# Metallica inspired sculpture



## Revekka (Aug 20, 2011)

This is a sculpture I made inspired by Metallica's song "The Unforgiven II". You can see a few cracks from it being dropped and glued back together, but I think it adds character to it. It was originally for my high school sculpture class but I really liked it so I kept it on my desk. Most people in my class were making teapots, plates, and pots, but I decided to try something a little different. I am a Metallica fan and "The Unforgiven II" is one of my favourite songs. The sculpture is a visualization of the lines "the door is locked now, but it's open if you're true. If you can understand the me, then I can understand the you." It's kind of hard to see the words in the picture, as I'm not really the greatest photographer. 
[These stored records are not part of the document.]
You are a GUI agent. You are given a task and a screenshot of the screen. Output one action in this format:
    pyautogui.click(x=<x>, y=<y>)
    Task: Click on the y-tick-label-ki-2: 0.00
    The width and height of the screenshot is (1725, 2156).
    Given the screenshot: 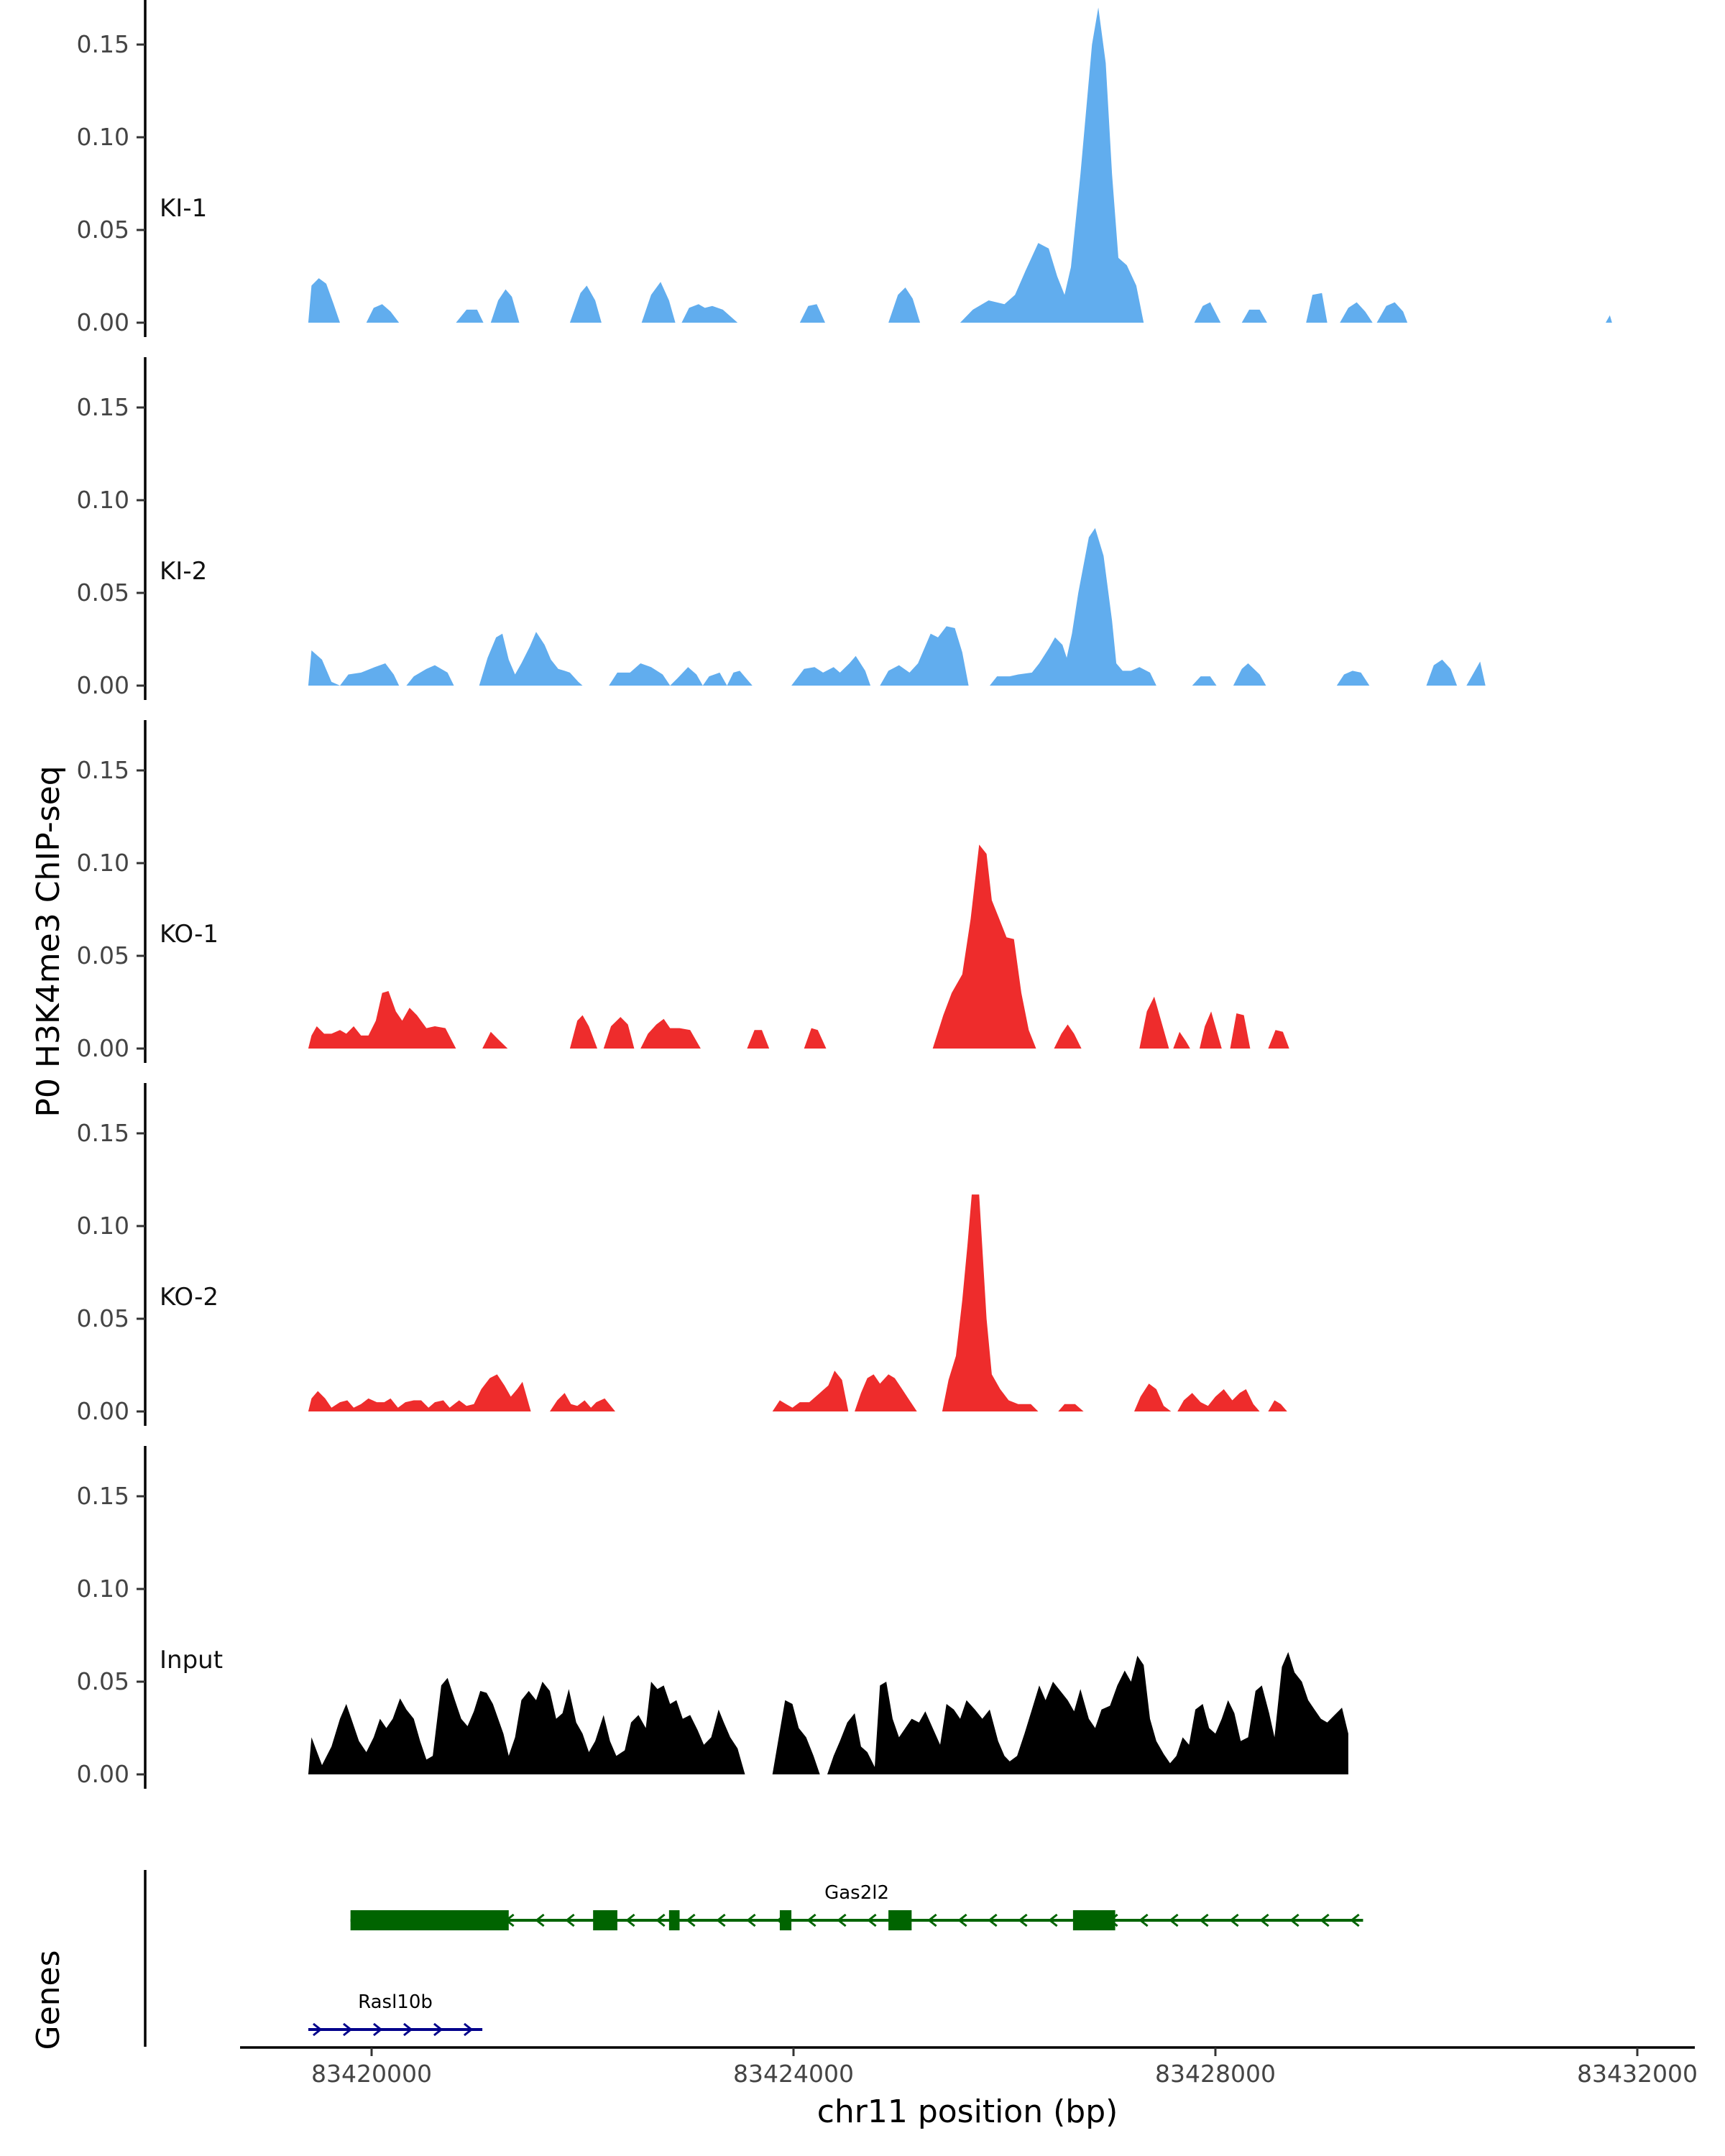 What is the action you would take?
    pyautogui.click(x=103, y=685)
Made with clay, acrylic paint, and varnish.


----------



## Ghastlydoor (Aug 21, 2011)

Ha! It wasn't ANYTHING like what I invisioned when I opend the thread. I think it's eccentric and cool to REALLY like such a thing, and keep reparing it. I like it and appreciate it. The piece speaks of an independant, quirky spirit, with a generous sense of humor.


----------



## EvilAngel (Aug 29, 2011)

​Metallica FTW!. Very creative work. I like it.


----------



## Jinxi (Aug 30, 2011)

I must be honest, I too expected something quite different.  This is a very creative work. The way in which you have incorporated the lyrics from the song makes the piece truly skillful. I am sure your teacher was very impressed with your unique take on the project. Well done!


----------